Monday, December 01, 2008
"Poor Folk" Dostoevsky
There is a crack in my soul, and I can hear it trembling, quivering, stirring deep inside me.
Prior to the publication of this, Dostoevsky’s first novel, the only other literary work he had completed was a translation of Balzac’s Eugenie Grandet. The shade of Balzac hovers over this tale of love and life in the very lowest rung of the middle classes, especially in its foregrounding of money, the problems of obtaining it, and the effect of grinding poverty on character and behaviour. Another Balzacian influence is the city itself, and we are plunged into the artifice of St Petersburg with its overcast skies, ice clogged canals, mouldy icing and bursting tenements, with their noise, overheated rooms and fetid, soupy air.
The story tells of the love and friendship between two denizens of the lower middle class, and their struggle to stay in this class. Varvara exists on the line between virtue and prostitution by taking in sewing, and her male counterpart, Makar is a clerk on the lowest rung of the civil service. The story is presented as an exchange of letters between the two main characters. The letters are simply presented to the reader, there is no framing device, no editor makes an appearance to comment on the letters and their provenance, and we cannot even be sure if the exchange of letters is complete.
The male protagonist is the first in a long line of Dostoevskeyan anti-heroes, undergound men, figures of such extreme marginality that even they are not sure whether they exist: He’s a man with a reputation what am I? Compared to him, I simply don’t exist…(MD to VD June 26), an ontological uncertainty which Dostoevsky picked up from his reading of Hoffman, and which he was to develop more fully in the later tale The Double. Makar Devushkin lives behind a screen in the kitchen and works as a copyist: he has no space or original contribution of his own. His character comes to life only in and through his letters; he writes himself, creates himself through writing, and exists only in the dialogue with Varvara: when I got to know you, I began for a start to know myself better…before you came along, I was as good as asleep, I wasn’t really living in the world at all… when you came my way, you lit up the whole of my dark life so that my mind and soul were illuminated …(MD to VD August 24) When she leaves Petersburg to marry Bykov, the dialogue stops, Devushkin disappears, and the book ends.
He also displays the irrational behaviour which was Dostoevsky’s contribution to the philosophical picture of man. When he retrieves his button from under the feet of his boss, to his own horror, he acts against his own best interest: had I not been such a fool I would have stood to attention and kept still. But oh, no: I began pressing the button against the torn off threads, as though that would make it stay on and what’s more, I smiled and smiled again. (MD to VD September 9) The drunken episodes, the getting into debt for Varvara’s sake are also forms of irrational behaviour. His Dostoevskyan irascibility, however, is mediated by a tenderness towards Varvara and towards the world, a tenderness which is not present in the later loners of the Dostoevsky canon.

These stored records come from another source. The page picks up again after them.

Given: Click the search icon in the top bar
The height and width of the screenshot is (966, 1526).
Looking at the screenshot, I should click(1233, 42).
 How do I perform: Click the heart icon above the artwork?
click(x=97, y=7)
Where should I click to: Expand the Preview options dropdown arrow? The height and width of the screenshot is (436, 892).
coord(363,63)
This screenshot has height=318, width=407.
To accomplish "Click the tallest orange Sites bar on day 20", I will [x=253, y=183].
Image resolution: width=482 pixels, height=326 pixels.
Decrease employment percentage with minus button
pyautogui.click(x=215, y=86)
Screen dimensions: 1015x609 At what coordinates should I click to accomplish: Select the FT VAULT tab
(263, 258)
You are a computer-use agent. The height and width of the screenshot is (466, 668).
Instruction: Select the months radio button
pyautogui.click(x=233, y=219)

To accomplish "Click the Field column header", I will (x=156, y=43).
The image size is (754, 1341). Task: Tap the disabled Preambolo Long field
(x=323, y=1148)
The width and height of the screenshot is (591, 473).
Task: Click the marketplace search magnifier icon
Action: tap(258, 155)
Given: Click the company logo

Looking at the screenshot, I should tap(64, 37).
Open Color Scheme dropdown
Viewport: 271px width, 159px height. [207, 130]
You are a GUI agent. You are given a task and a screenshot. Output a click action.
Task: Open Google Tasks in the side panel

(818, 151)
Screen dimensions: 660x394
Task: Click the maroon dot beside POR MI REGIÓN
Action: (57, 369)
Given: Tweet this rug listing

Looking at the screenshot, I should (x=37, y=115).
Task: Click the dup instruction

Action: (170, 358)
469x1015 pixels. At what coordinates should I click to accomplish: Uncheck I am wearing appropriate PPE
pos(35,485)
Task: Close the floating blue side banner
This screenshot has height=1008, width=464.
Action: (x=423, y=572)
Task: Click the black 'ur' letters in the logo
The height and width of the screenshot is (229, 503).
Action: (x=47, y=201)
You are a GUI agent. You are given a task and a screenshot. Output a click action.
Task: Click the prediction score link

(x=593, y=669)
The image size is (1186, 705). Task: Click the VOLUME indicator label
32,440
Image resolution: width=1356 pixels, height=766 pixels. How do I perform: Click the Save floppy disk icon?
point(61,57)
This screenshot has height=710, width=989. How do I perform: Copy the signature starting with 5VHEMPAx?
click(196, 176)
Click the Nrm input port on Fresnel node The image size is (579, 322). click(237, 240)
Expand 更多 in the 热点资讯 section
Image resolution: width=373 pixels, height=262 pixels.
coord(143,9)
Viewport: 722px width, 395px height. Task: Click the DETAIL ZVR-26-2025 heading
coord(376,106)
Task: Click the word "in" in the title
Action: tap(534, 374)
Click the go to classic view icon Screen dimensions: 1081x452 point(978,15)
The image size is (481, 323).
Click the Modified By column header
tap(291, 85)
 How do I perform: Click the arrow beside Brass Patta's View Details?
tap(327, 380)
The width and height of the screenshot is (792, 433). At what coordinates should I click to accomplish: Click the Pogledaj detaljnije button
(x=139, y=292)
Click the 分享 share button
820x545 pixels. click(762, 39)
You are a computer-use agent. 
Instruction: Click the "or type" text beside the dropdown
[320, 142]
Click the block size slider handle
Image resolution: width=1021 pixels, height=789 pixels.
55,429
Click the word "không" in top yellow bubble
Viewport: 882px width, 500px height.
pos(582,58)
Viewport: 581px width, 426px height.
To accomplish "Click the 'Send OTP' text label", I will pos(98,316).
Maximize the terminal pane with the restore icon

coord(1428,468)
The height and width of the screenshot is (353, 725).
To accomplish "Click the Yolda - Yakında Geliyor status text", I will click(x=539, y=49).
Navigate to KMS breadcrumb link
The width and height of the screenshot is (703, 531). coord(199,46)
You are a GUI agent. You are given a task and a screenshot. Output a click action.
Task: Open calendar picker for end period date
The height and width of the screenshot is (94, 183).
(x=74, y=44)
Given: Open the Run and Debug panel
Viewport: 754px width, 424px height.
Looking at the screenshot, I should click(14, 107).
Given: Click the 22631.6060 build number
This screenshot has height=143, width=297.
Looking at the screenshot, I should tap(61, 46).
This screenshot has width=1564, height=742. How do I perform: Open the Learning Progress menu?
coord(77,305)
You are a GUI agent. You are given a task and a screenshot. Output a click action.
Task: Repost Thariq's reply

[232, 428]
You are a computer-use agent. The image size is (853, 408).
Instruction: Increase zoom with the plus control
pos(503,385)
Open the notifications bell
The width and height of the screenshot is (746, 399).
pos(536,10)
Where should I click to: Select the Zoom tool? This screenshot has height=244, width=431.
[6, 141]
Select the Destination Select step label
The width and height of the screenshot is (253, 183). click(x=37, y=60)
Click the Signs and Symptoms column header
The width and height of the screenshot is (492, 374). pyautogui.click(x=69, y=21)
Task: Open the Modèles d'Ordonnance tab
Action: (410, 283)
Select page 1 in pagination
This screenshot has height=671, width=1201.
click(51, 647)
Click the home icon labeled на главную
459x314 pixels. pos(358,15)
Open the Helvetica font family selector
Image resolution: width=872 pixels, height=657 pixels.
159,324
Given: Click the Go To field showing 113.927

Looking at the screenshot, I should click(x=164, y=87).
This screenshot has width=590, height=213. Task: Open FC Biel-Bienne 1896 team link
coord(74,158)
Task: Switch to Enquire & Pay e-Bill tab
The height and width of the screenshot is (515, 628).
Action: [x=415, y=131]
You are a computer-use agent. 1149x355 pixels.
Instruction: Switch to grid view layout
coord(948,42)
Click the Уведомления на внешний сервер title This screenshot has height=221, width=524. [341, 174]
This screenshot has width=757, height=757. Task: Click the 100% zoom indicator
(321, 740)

The novel is as much about literature as about the urban poor. Many of the plot incidents revolve around the acquisition of books, there are constant references to other literature: grammars, style manuals, Pushkin, excerpts from the (terrible) writings of Devushkin’s friend and hero, Mr Ratazyayev. The whole tale can be read as Dostoevsky’s dialogue with the overwhelming power of Gogol. The characters lend each other books and comment on them. Devushkin lives in fear of being lampooned in a feuilleton (Dostoevsky himself lampoons another one of his marginal folk in the darkly hilarious tale Mr Prokharchin, where even the narrator calls the eponymous hero a fool). Although Devushkin knows he is a marginal being, he nonetheless has a fully developed sense of amour propre and is quick to take umbrage. The epistolary nature of this novel is a kind of tact on Dostoevsky’s part, in allowing these marginal characters to speak for themselves with their own voices, without the presence of a narrator to describe them, to falsify them or to mock them.
Devushkin is struck by a quote from a style manual which is a kind of manifesto for the group around Ratazyayev: Literature is a picture, or rather in a certain sense both a picture and a mirror: it is an expression of emotion, a subtle form of criticism, a didactic lesson and a document (MD to VD June 26). This may also stand as a manifesto, not only for the method and subject of Poor Folk, but indeed for Dostoevsky’s entire career: the Christian didacticism of his later novels, the expressionism of his confessional stance, his picture of underground and marginal types, his criticisms of society, nihilism and other forms of philosophy, and the mirror he holds up to the modern soul.